Tips for Surviving the University of Waterloo (2019-02-23)

Tips for Surviving the University of Waterloo

Now that my brother is in his first year at the University of Waterloo, I was inspired to write about some tips to get you through it. I've been at the University of Waterloo (abbreviated UW) for just under four years now, and I've come to appreciate the value of investments. I'm talking about investments that'll ease the burden of the University of Waterloo's relentless work-school cycle.

For those of you who are unfamiliar with UW, it's a university in Canada that specializes in providing industry connections ("co-op") for its student population. These students will flip-flop every four months between a school term and a work term. I'll refer to this process as the Co-op cycle (co-operative cycle).

In a school term, a student can expect to juggle job applications, midterm studying, assignments, midterms, interviews, and more. It's certainly no surprise that this cycle can be brutal, especially for the inexperienced or unorganized.

UW has the ability to warp reality itself. You'll find yourself marvelling at all the free time you have, working a 40+ hour job with hours of travel time a day. It's a common joke among students to recall their parents extolling the difficulties of a full-time job when you're dealing with 60+ hour spikes in workload (to be fair, these students also do not have children).

When you're in UW's bubble, you may feel like the workload is unreasonable, especially when compared to your perception of other universities. My rebuttal is this article. You can make investments in yourself and your tools to automate this burden away.

Please note, however, this article will be based on getting through Computer Science at UW, as that is my experience. However, I'm sure some of the advice will apply to other fields of study or universities.

Invest: In yourself (warning: philosophy ahead)

The best investment you can make to get through UW is to invest your spare time and resources into bettering yourself. There's the obvious advice: hit the gym, eat better, and sleep longer. That advice is well elaborated elsewhere.

I think there's some bigger advice that's often less-internalized than it should be.

What I feel is underappreciated is the need to focus on what you want, and determine pathways to get there. You're probably young and if you're at UW, you're surrounded with opportunity.

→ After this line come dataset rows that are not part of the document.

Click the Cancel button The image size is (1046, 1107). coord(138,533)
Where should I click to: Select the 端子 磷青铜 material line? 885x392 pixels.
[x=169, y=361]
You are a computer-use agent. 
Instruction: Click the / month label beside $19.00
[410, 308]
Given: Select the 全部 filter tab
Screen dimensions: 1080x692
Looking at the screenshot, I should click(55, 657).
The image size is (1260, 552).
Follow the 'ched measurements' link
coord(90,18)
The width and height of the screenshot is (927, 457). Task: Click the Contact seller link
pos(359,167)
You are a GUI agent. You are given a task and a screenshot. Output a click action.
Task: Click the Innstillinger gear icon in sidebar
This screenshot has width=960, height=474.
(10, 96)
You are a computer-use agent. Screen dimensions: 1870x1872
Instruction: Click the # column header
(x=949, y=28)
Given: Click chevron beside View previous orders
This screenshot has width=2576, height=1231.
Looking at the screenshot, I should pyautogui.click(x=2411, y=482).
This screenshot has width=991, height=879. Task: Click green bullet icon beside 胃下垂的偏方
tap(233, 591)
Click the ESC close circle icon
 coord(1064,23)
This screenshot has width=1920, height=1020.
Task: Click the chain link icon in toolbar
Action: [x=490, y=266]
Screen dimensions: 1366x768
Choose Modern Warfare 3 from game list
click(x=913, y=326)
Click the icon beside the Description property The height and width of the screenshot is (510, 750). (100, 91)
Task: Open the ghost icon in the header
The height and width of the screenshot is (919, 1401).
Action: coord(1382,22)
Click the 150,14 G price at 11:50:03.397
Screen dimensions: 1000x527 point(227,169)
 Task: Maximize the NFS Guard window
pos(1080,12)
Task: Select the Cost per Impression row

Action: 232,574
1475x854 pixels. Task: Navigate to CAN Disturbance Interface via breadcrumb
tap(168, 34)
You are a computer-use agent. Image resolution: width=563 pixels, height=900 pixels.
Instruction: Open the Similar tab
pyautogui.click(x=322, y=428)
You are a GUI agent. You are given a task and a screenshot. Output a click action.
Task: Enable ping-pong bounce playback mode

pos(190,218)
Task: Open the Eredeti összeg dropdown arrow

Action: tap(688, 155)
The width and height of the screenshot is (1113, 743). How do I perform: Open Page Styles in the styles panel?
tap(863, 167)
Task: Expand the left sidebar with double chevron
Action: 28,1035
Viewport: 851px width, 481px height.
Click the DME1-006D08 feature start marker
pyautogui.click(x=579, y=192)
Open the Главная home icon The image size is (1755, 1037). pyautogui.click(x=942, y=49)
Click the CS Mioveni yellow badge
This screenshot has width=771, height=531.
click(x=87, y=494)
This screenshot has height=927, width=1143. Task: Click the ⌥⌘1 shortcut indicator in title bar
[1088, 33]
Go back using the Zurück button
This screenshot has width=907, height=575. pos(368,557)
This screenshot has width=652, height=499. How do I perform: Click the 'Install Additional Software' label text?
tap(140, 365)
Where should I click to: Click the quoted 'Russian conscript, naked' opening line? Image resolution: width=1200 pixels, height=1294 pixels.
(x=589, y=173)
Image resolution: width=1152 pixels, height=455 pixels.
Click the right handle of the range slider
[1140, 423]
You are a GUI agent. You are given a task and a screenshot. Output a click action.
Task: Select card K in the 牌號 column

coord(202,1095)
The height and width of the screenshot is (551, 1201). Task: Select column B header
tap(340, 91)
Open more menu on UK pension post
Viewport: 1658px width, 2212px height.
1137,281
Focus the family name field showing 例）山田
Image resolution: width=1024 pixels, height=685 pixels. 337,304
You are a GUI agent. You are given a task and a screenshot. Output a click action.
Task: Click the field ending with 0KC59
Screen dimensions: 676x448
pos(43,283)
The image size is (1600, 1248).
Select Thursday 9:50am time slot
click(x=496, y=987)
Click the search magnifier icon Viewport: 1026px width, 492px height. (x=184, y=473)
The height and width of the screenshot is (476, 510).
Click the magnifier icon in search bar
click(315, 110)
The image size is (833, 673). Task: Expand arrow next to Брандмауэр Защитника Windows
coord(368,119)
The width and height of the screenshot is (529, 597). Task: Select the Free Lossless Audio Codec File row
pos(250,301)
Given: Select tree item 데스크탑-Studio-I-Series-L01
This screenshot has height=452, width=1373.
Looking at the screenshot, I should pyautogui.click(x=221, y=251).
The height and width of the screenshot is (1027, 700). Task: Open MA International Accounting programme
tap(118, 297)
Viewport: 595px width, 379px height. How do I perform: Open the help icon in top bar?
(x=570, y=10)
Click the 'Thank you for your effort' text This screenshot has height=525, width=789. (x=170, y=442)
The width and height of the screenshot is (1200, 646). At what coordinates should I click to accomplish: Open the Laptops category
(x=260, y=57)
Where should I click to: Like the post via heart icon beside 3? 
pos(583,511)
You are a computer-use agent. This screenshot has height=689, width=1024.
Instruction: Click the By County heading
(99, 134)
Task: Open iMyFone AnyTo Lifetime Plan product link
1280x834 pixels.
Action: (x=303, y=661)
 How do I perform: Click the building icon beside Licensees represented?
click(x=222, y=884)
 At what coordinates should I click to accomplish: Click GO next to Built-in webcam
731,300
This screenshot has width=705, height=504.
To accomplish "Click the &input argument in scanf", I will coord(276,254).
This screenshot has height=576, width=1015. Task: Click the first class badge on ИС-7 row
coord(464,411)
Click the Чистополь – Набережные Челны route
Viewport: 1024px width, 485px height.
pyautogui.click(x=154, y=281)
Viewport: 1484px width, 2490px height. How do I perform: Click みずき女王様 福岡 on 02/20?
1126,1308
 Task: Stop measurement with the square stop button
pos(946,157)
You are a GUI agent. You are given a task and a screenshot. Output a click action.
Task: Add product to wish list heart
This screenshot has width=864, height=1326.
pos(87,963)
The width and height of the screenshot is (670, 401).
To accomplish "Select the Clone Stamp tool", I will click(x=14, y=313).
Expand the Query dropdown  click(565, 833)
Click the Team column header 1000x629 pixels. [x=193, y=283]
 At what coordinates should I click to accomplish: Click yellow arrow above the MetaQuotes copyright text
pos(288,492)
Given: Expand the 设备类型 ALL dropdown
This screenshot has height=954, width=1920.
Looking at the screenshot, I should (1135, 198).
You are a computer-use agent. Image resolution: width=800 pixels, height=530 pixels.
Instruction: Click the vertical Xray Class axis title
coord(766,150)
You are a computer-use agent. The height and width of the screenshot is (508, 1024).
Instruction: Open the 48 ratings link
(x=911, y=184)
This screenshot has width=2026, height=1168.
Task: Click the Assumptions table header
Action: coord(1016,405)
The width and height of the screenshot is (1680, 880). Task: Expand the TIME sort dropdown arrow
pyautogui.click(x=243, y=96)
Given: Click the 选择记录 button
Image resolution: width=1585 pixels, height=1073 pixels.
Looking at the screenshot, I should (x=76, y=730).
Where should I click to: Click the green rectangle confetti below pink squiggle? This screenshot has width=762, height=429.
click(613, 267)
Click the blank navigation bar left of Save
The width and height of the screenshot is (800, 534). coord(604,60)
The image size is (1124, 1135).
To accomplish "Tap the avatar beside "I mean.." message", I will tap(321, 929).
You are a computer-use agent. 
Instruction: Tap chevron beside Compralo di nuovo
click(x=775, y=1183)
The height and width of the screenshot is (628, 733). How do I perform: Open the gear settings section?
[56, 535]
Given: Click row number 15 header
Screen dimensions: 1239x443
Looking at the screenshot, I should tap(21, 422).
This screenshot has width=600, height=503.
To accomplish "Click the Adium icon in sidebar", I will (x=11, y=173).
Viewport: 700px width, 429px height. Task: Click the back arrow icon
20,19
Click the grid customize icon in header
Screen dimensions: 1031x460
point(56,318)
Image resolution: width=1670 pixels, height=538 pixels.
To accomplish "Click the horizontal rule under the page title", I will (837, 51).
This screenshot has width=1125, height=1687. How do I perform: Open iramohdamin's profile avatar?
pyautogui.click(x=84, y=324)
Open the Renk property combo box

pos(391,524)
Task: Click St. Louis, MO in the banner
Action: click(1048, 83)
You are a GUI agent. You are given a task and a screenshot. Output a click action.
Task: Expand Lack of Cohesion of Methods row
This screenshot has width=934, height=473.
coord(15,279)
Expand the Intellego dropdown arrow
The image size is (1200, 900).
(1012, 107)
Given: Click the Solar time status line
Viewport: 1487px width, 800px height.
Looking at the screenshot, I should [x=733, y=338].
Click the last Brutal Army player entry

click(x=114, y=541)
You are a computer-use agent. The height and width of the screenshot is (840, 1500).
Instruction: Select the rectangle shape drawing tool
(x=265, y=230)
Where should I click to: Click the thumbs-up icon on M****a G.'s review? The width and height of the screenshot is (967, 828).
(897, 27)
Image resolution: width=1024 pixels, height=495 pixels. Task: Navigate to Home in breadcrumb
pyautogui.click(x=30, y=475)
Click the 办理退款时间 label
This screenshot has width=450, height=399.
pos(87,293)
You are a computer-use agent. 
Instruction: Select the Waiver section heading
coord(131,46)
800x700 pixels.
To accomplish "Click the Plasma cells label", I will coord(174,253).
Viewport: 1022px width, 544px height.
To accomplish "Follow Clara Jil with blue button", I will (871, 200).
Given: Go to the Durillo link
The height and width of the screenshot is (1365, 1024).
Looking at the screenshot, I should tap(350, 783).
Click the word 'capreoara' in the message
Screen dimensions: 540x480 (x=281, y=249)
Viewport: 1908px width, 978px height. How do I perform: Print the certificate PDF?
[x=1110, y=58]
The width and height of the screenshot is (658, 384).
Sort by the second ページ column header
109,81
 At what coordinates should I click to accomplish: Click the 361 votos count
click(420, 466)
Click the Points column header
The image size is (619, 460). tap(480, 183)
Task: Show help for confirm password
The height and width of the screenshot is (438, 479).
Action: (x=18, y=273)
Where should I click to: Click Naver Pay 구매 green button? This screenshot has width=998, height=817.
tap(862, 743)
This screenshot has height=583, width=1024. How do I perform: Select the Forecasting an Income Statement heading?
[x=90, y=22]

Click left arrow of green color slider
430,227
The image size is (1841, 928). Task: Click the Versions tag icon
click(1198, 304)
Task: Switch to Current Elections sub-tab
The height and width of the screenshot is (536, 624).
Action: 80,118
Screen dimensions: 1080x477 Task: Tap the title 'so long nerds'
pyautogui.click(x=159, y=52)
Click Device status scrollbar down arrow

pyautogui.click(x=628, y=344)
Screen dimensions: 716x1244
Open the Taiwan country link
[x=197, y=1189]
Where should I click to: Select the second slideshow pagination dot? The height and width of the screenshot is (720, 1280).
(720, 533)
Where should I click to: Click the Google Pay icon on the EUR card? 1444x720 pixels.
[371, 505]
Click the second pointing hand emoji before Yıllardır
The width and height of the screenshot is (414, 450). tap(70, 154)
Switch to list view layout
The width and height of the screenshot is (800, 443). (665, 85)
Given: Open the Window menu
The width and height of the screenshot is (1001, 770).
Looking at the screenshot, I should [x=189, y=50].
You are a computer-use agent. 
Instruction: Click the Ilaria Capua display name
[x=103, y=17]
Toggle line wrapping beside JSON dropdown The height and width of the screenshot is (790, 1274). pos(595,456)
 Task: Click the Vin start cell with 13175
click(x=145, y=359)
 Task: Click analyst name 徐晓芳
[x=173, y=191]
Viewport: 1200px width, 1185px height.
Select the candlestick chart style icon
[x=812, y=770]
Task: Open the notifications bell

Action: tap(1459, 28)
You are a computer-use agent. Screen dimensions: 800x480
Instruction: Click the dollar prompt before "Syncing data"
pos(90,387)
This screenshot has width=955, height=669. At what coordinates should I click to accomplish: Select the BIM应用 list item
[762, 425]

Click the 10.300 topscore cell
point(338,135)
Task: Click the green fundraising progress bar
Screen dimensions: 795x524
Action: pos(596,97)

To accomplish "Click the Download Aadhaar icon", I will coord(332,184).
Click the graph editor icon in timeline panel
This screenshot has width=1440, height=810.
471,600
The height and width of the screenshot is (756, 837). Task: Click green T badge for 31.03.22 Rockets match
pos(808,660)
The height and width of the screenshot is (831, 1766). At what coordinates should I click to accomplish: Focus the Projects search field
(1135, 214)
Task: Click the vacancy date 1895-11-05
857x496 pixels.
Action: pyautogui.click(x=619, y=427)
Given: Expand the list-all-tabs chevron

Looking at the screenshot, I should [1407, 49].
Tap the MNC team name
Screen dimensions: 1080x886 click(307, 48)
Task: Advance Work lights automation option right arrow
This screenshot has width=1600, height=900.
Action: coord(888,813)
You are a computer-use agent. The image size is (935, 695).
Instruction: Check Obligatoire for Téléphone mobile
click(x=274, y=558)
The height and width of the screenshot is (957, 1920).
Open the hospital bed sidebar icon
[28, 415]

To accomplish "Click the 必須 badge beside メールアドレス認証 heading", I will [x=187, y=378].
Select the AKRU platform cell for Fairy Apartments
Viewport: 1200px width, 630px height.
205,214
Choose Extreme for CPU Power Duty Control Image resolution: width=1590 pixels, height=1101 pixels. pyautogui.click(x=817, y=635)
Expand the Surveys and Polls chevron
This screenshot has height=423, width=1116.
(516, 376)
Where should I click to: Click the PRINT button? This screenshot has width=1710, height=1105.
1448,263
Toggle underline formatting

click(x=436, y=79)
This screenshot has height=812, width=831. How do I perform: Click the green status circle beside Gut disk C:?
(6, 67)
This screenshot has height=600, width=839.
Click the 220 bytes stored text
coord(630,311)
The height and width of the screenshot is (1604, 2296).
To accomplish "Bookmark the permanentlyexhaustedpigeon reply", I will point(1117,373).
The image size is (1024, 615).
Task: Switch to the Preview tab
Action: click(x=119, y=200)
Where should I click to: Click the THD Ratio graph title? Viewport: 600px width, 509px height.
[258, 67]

This is not new advice, as most self-help resources ask you to set a goal, and sub-goals to work towards it. This is easy to think about and easy to apply in linear pathways (e.g. you can do assignments one question at a time), but difficult to apply in less linear pathways, like life.

Life winds about. Things happen. You have successes, upsets, and plateaus. It can be easy to get caught up in the moment; survive day-by-day.

Long term planning, by contrast, is more difficult. There are many things working against you here:

  1. Failure is something most people don't want to ponder. It's often sickening.
  2. It's easy to excuse yourself (and not others!). Your brain is wired to protect itself.
  3. It's easy to dream unrealistic dreams; easier to think than act.
  4. You're human. You're not "ideal". You will make mistakes, miss things, and probably be hypocritical.

These points center around failures of one kind or another. I obsess over these four points as they offer great advice on how to get to where I want to be. So, with these flaws in mind, what should you do?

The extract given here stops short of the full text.